> **Activity**
When you answer, give every record back exactly as written.

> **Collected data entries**
=== Section Start ===

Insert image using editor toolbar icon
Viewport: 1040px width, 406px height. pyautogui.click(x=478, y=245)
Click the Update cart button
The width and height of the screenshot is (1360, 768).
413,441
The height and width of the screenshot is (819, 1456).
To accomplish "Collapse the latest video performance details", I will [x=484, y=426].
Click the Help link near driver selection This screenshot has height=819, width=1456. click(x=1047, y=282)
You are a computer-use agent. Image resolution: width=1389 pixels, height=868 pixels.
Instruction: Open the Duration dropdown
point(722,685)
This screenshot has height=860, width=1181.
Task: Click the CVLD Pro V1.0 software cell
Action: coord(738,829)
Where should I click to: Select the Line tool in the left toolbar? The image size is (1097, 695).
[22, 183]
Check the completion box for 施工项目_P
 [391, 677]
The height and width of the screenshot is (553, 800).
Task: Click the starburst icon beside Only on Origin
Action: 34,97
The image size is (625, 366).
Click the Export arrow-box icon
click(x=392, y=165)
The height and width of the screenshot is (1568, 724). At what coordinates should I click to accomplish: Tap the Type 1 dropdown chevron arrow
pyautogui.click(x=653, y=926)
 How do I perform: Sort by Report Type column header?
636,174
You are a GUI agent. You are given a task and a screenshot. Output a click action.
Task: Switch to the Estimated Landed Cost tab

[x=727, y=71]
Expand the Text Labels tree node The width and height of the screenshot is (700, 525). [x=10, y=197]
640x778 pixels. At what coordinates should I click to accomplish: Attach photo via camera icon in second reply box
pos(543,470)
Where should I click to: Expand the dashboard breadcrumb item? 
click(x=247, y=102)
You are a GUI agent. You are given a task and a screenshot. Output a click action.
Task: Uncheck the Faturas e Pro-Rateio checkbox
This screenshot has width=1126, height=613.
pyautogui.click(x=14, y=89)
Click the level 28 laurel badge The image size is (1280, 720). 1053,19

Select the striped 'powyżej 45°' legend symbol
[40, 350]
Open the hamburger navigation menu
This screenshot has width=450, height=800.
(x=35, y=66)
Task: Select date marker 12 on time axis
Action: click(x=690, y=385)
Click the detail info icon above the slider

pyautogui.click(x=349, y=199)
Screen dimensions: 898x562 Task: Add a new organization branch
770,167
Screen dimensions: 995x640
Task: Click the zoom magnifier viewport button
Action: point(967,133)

=== Section End ===

> **Your solution**
Insert image using editor toolbar icon
Viewport: 1040px width, 406px height. pyautogui.click(x=478, y=245)
Click the Update cart button
The width and height of the screenshot is (1360, 768).
413,441
The height and width of the screenshot is (819, 1456).
To accomplish "Collapse the latest video performance details", I will [x=484, y=426].
Click the Help link near driver selection This screenshot has height=819, width=1456. click(x=1047, y=282)
You are a computer-use agent. Image resolution: width=1389 pixels, height=868 pixels.
Instruction: Open the Duration dropdown
point(722,685)
This screenshot has height=860, width=1181.
Task: Click the CVLD Pro V1.0 software cell
Action: coord(738,829)
Where should I click to: Select the Line tool in the left toolbar? The image size is (1097, 695).
[22, 183]
Check the completion box for 施工项目_P
 [391, 677]
The height and width of the screenshot is (553, 800).
Task: Click the starburst icon beside Only on Origin
Action: 34,97
The image size is (625, 366).
Click the Export arrow-box icon
click(x=392, y=165)
The height and width of the screenshot is (1568, 724). At what coordinates should I click to accomplish: Tap the Type 1 dropdown chevron arrow
pyautogui.click(x=653, y=926)
 How do I perform: Sort by Report Type column header?
636,174
You are a GUI agent. You are given a task and a screenshot. Output a click action.
Task: Switch to the Estimated Landed Cost tab

[x=727, y=71]
Expand the Text Labels tree node The width and height of the screenshot is (700, 525). [x=10, y=197]
640x778 pixels. At what coordinates should I click to accomplish: Attach photo via camera icon in second reply box
pos(543,470)
Where should I click to: Expand the dashboard breadcrumb item? 
click(x=247, y=102)
You are a GUI agent. You are given a task and a screenshot. Output a click action.
Task: Uncheck the Faturas e Pro-Rateio checkbox
This screenshot has width=1126, height=613.
pyautogui.click(x=14, y=89)
Click the level 28 laurel badge The image size is (1280, 720). 1053,19

Select the striped 'powyżej 45°' legend symbol
[40, 350]
Open the hamburger navigation menu
This screenshot has width=450, height=800.
(x=35, y=66)
Task: Select date marker 12 on time axis
Action: click(x=690, y=385)
Click the detail info icon above the slider

pyautogui.click(x=349, y=199)
Screen dimensions: 898x562 Task: Add a new organization branch
770,167
Screen dimensions: 995x640
Task: Click the zoom magnifier viewport button
Action: point(967,133)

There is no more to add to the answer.